To understand why this is so, let’s think about what happens as we fix the rotation axis \( \boldsymbol{n} \) and let the angle \( \theta \) approach 180°. If it is slightly below 180°, the logarithm will return a vector pointing in the direction \( \boldsymbol{n} \) with magnitude \( \theta \). However, the moment \( \theta \) goes above 180°, the returned vector will flip its direction to \( -\boldsymbol{n} \) and its magnitude will be \( 2\pi – \theta \)! Therefore, the logarithm is discontinuous at matrices representing rotations by 180°, making its Jacobian explode.
To see this mathematically, look at the formulas for \( \theta \) and \( \boldsymbol{n} \):
$$ \DeclareMathOperator{\tr}{tr}\cos(\theta) = \frac{\tr(\boldsymbol{R})-1}{2}$$
$$ \boldsymbol{n} = \frac{1}{2\sin(\theta)} \begin{pmatrix} R_{32}-R_{23} \\ R_{13}-R_{31} \\ R_{21}-R_{12} \end{pmatrix}$$
When \( \theta \) approaches 180°, the matrix \(\boldsymbol{R}\) approaches its own inverse, meaning \( \boldsymbol{R} \approx \boldsymbol{R}^T \).

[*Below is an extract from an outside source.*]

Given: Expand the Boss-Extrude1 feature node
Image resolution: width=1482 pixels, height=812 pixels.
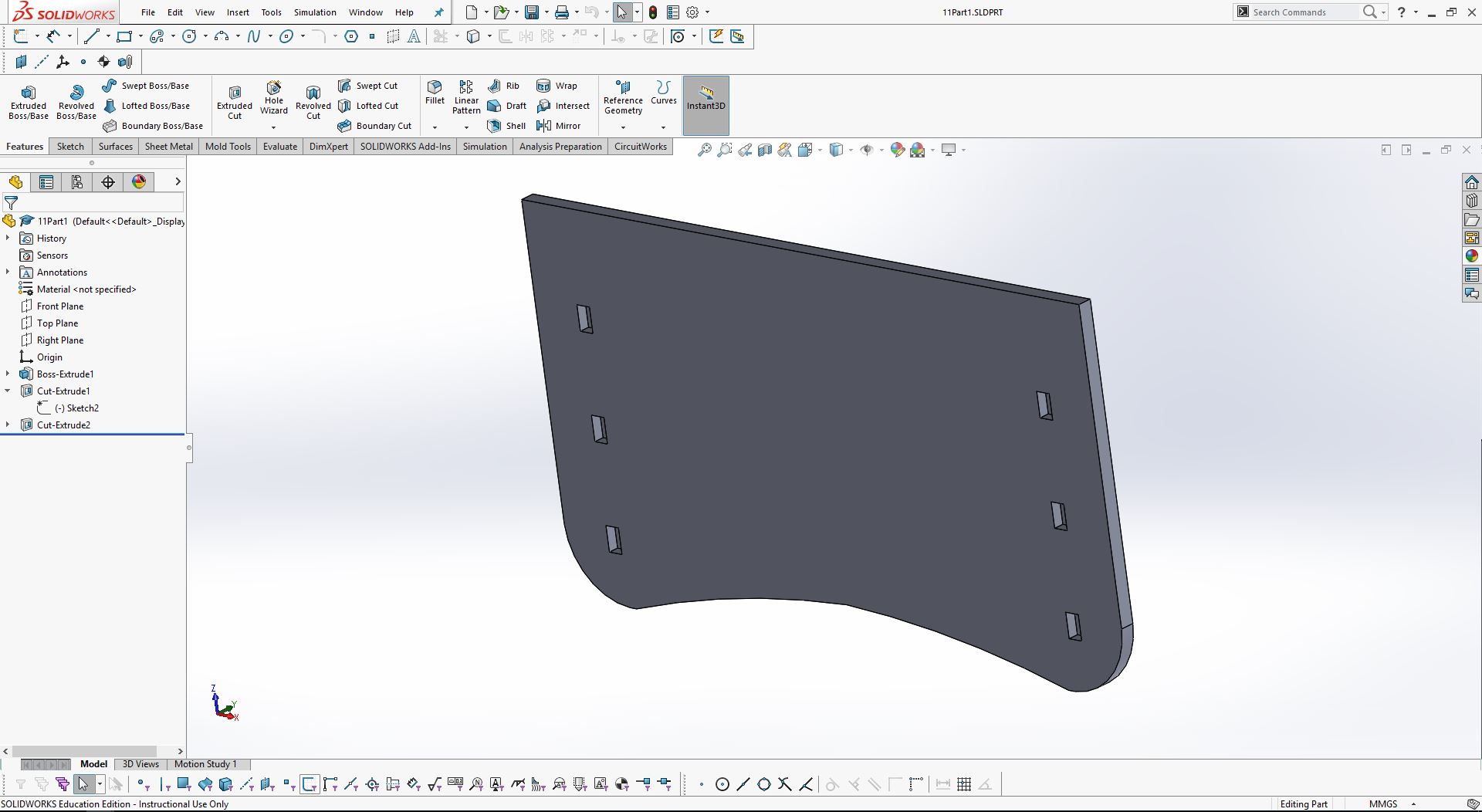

This makes the expression for \( \boldsymbol{n} \) to be of the form “\( \frac{0}{0} \)” that, although not exploding, produces all the discontinuous mess in \( \boldsymbol{n} \). However, the moment we allow ourselves to differentiate with respect to the components of \(\boldsymbol{R}\) by treating them as independent, we expose the singularity at the denominator making the expression divergent.
Conclusion
The discussed issue might cause problems when optimizing over the space of rotations. For example, in robotic navigation, one may wish to minimize with respect to some \( \boldsymbol{\omega} \)-s expressions involving sums of \( \DeclareMathOperator{\Log}{Log} \DeclareMathOperator{\Exp}{Exp} \| \Log(\boldsymbol{P} \Exp(\boldsymbol{\omega}) \boldsymbol{Q}) \|_2 \). It is tempting to try to derive the Jacobian of the expression above using the chain rule, which will involve using the Jacobian of the logarithm (as done here, for example). This approach, however, might run into numerical difficulties if the rotation angle of \( \boldsymbol{P} \boldsymbol{Q} \) approaches 180°. I believe a better approach is to do “by-the-book” Lie theory calculations, as beautifully explained here.